▶ **GIVEN ENTRIES**:
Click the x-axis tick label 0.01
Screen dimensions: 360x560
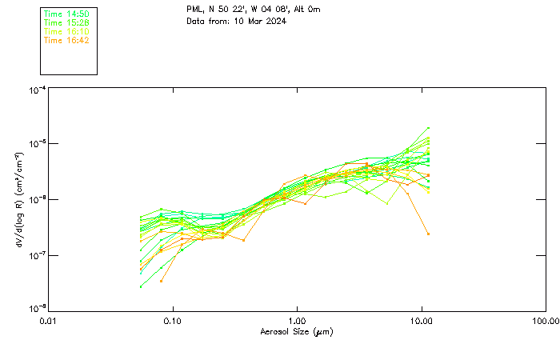48,322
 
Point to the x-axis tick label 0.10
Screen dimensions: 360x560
172,322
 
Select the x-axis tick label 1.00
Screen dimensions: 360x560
297,322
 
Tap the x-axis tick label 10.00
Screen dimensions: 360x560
421,322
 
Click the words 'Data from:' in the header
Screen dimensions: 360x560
209,21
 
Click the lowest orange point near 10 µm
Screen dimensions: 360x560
428,234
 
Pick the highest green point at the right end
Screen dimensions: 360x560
428,128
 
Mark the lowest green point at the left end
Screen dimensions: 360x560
141,286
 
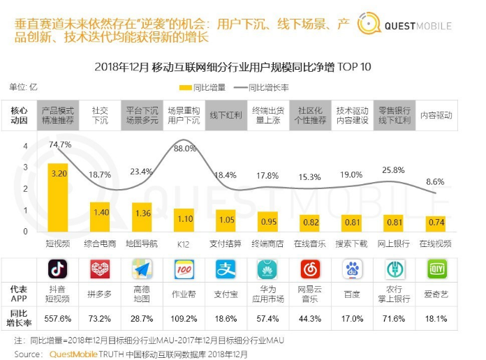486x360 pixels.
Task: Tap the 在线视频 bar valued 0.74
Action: coord(435,223)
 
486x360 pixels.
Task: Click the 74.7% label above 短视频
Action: coord(60,144)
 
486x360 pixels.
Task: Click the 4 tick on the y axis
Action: coord(25,147)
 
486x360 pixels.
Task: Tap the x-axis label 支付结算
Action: coord(225,243)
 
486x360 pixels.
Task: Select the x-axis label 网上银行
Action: coord(393,243)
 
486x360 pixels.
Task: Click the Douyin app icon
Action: coord(58,269)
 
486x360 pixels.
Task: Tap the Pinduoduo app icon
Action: coord(100,269)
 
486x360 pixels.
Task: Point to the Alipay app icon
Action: coord(226,269)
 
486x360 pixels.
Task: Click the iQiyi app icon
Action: coord(436,269)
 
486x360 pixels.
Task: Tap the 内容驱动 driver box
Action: coord(436,115)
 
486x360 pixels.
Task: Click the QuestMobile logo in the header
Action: coord(405,25)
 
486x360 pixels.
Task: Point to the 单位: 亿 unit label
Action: coord(23,87)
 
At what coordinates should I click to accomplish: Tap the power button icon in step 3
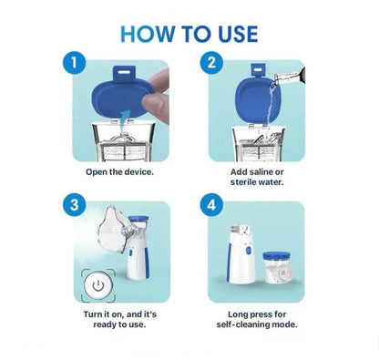(97, 284)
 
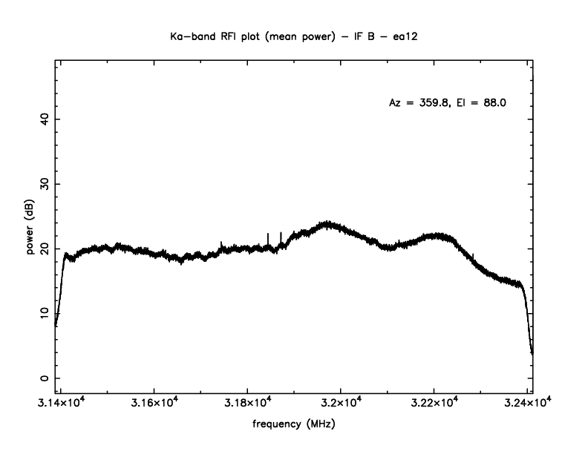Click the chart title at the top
(x=294, y=36)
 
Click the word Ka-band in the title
(x=186, y=36)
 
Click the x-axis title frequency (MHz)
(x=294, y=427)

▶ **REQUIREMENTS**:
Which lines in the items above contain the string "tick"? List each of those lines in full, matching case exactly.

▶ **WRITTEN SOLUTION**:
Click the x-axis tick label 0.01
Point to the x-axis tick label 0.10
Select the x-axis tick label 1.00
Tap the x-axis tick label 10.00
Task: Click the 4 tick on the y axis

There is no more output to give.